JOB:
Copy out every one of the following lines word for word, with no changes.

PROVIDED RECORDS:
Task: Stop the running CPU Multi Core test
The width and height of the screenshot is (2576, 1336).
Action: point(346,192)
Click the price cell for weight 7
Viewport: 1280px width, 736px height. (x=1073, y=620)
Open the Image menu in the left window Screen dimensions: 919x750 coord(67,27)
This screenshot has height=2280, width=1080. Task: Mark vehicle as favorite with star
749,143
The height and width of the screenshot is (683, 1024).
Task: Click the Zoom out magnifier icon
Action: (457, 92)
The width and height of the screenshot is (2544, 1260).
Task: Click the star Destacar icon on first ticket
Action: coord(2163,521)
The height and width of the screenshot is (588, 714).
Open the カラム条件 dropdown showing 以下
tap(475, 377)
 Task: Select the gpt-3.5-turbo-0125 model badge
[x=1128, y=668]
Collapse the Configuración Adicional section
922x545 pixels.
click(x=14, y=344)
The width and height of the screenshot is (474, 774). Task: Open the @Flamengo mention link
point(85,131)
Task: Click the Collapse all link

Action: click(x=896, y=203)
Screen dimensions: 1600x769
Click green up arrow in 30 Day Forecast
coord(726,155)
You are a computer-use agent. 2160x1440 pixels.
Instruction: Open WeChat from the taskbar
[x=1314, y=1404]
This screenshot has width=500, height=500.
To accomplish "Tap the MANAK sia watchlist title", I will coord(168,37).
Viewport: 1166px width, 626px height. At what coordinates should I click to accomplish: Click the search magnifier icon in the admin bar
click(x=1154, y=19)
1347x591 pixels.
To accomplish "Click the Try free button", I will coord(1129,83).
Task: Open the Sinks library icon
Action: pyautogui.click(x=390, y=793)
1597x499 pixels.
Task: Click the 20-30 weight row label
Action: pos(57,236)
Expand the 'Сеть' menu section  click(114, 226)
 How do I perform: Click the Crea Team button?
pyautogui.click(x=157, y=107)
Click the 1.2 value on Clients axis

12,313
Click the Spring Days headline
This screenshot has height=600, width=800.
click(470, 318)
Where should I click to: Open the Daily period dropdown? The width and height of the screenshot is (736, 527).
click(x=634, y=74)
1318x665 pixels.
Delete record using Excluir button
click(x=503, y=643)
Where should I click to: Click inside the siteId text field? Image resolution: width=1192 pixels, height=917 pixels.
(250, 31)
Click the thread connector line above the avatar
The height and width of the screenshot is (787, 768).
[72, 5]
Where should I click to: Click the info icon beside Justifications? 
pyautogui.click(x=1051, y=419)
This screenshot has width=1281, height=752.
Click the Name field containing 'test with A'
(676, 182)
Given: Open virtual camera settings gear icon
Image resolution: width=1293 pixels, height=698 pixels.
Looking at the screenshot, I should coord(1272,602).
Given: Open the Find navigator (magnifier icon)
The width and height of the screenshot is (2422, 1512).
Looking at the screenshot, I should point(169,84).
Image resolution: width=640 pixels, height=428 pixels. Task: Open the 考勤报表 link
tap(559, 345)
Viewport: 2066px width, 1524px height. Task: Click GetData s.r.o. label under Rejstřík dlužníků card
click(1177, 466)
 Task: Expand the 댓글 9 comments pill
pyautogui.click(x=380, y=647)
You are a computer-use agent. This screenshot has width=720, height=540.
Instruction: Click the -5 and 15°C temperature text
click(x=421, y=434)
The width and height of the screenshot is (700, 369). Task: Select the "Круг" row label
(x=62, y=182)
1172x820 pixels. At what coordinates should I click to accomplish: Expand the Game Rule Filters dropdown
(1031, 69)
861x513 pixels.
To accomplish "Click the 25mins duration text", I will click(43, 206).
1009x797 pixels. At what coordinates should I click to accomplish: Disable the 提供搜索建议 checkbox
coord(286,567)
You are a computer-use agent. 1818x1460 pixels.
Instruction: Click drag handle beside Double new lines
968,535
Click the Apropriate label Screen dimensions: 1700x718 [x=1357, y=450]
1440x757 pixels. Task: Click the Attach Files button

SOLUTION FOR THIS PROBLEM:
Task: Stop the running CPU Multi Core test
The width and height of the screenshot is (2576, 1336).
Action: point(346,192)
Click the price cell for weight 7
Viewport: 1280px width, 736px height. (x=1073, y=620)
Open the Image menu in the left window Screen dimensions: 919x750 coord(67,27)
This screenshot has height=2280, width=1080. Task: Mark vehicle as favorite with star
749,143
The height and width of the screenshot is (683, 1024).
Task: Click the Zoom out magnifier icon
Action: (457, 92)
The width and height of the screenshot is (2544, 1260).
Task: Click the star Destacar icon on first ticket
Action: coord(2163,521)
The height and width of the screenshot is (588, 714).
Open the カラム条件 dropdown showing 以下
tap(475, 377)
 Task: Select the gpt-3.5-turbo-0125 model badge
[x=1128, y=668]
Collapse the Configuración Adicional section
922x545 pixels.
click(x=14, y=344)
The width and height of the screenshot is (474, 774). Task: Open the @Flamengo mention link
point(85,131)
Task: Click the Collapse all link

Action: click(x=896, y=203)
Screen dimensions: 1600x769
Click green up arrow in 30 Day Forecast
coord(726,155)
You are a computer-use agent. 2160x1440 pixels.
Instruction: Open WeChat from the taskbar
[x=1314, y=1404]
This screenshot has width=500, height=500.
To accomplish "Tap the MANAK sia watchlist title", I will coord(168,37).
Viewport: 1166px width, 626px height. At what coordinates should I click to accomplish: Click the search magnifier icon in the admin bar
click(x=1154, y=19)
1347x591 pixels.
To accomplish "Click the Try free button", I will coord(1129,83).
Task: Open the Sinks library icon
Action: pyautogui.click(x=390, y=793)
1597x499 pixels.
Task: Click the 20-30 weight row label
Action: pos(57,236)
Expand the 'Сеть' menu section  click(114, 226)
 How do I perform: Click the Crea Team button?
pyautogui.click(x=157, y=107)
Click the 1.2 value on Clients axis

12,313
Click the Spring Days headline
This screenshot has height=600, width=800.
click(470, 318)
Where should I click to: Open the Daily period dropdown? The width and height of the screenshot is (736, 527).
click(x=634, y=74)
1318x665 pixels.
Delete record using Excluir button
click(x=503, y=643)
Where should I click to: Click inside the siteId text field? Image resolution: width=1192 pixels, height=917 pixels.
(250, 31)
Click the thread connector line above the avatar
The height and width of the screenshot is (787, 768).
[72, 5]
Where should I click to: Click the info icon beside Justifications? 
pyautogui.click(x=1051, y=419)
This screenshot has width=1281, height=752.
Click the Name field containing 'test with A'
(676, 182)
Given: Open virtual camera settings gear icon
Image resolution: width=1293 pixels, height=698 pixels.
Looking at the screenshot, I should coord(1272,602).
Given: Open the Find navigator (magnifier icon)
The width and height of the screenshot is (2422, 1512).
Looking at the screenshot, I should point(169,84).
Image resolution: width=640 pixels, height=428 pixels. Task: Open the 考勤报表 link
tap(559, 345)
Viewport: 2066px width, 1524px height. Task: Click GetData s.r.o. label under Rejstřík dlužníků card
click(1177, 466)
 Task: Expand the 댓글 9 comments pill
pyautogui.click(x=380, y=647)
You are a computer-use agent. This screenshot has width=720, height=540.
Instruction: Click the -5 and 15°C temperature text
click(x=421, y=434)
The width and height of the screenshot is (700, 369). Task: Select the "Круг" row label
(x=62, y=182)
1172x820 pixels. At what coordinates should I click to accomplish: Expand the Game Rule Filters dropdown
(1031, 69)
861x513 pixels.
To accomplish "Click the 25mins duration text", I will click(43, 206).
1009x797 pixels. At what coordinates should I click to accomplish: Disable the 提供搜索建议 checkbox
coord(286,567)
You are a computer-use agent. 1818x1460 pixels.
Instruction: Click drag handle beside Double new lines
968,535
Click the Apropriate label Screen dimensions: 1700x718 [x=1357, y=450]
1440x757 pixels. Task: Click the Attach Files button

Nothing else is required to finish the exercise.